NVC Chapter 13: Preparing and Using Financial Forecasts

28 cards   |   Total Attempts: 182
  

Cards In This Set

Front Back
Income statement
A document showing the sales, costs and profit of a business in a period.
Balance sheet
A snapshot at a point of time that shows the assets of a business and where the funds to purchase them came from.
Cash flow
Total cash receipts minus total cash payments, in any period.
Breakeven point
Fixed costs divided by contribution margin, expressed in $/£ of turnover.
Gross profit
Sales minus cost of sales
Net profit
Operating profit (gross profit minus operating costs) minus interest.
Operating costs
The costs of running the business and selling its products/services, such as selling, marketing and administrative costs. Not part of the cost of sales.
Operating profit
Gross profit minus operating costs.
Contribution per unit
Sales price minus variable cost.
Margin of safety
Sales (turnover) minus breakeven point (expressed in $/£ turnover), all divided by sales (turnover), expressed as a decimal fraction, but usually converted to a percentage.
Death Valley curve
The typical valley-shaped curve of the cash flow of a business start-up.
Current assets
Cash or assets that can be converted within one year into cash.
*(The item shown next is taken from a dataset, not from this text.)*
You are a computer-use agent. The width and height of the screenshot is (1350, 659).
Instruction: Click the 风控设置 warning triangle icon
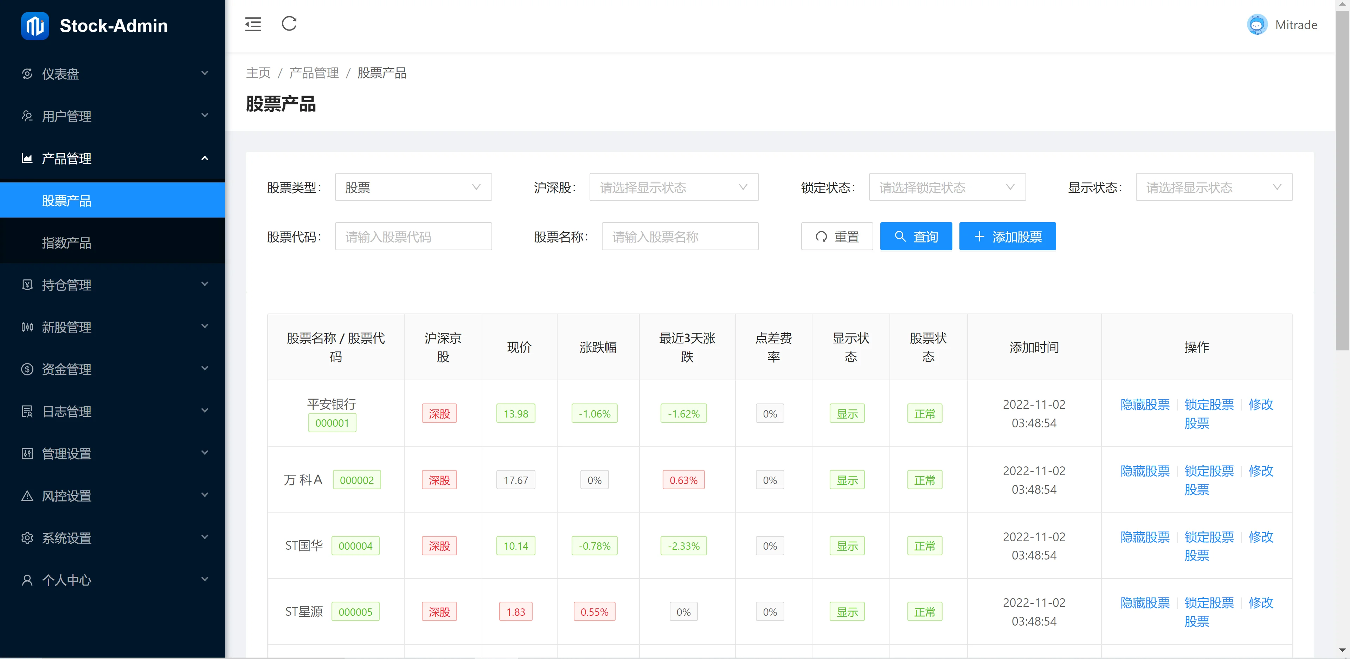coord(27,496)

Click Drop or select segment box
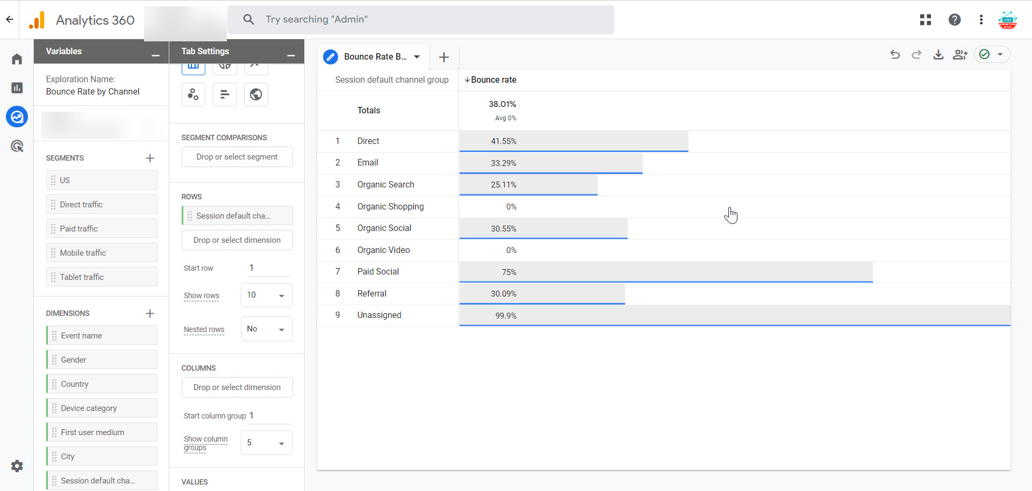pyautogui.click(x=237, y=157)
Normally cash, debtors (receivables) and stock (inventory).
Current liabilities
Liabilities that need to be paid within one year. Normally overdraft, creditors (payables) and any loans or liabilities (such as hire purchase) due for repayment within the year.
Shareholders’ funds
The total money or equity invested in the business by all shareholders (including venture capital) plus accumulated or retained profits.
Return to shareholders
Net profit divided by shareholders’ funds, expressed as a decimal fraction, but usually converted to a percentage.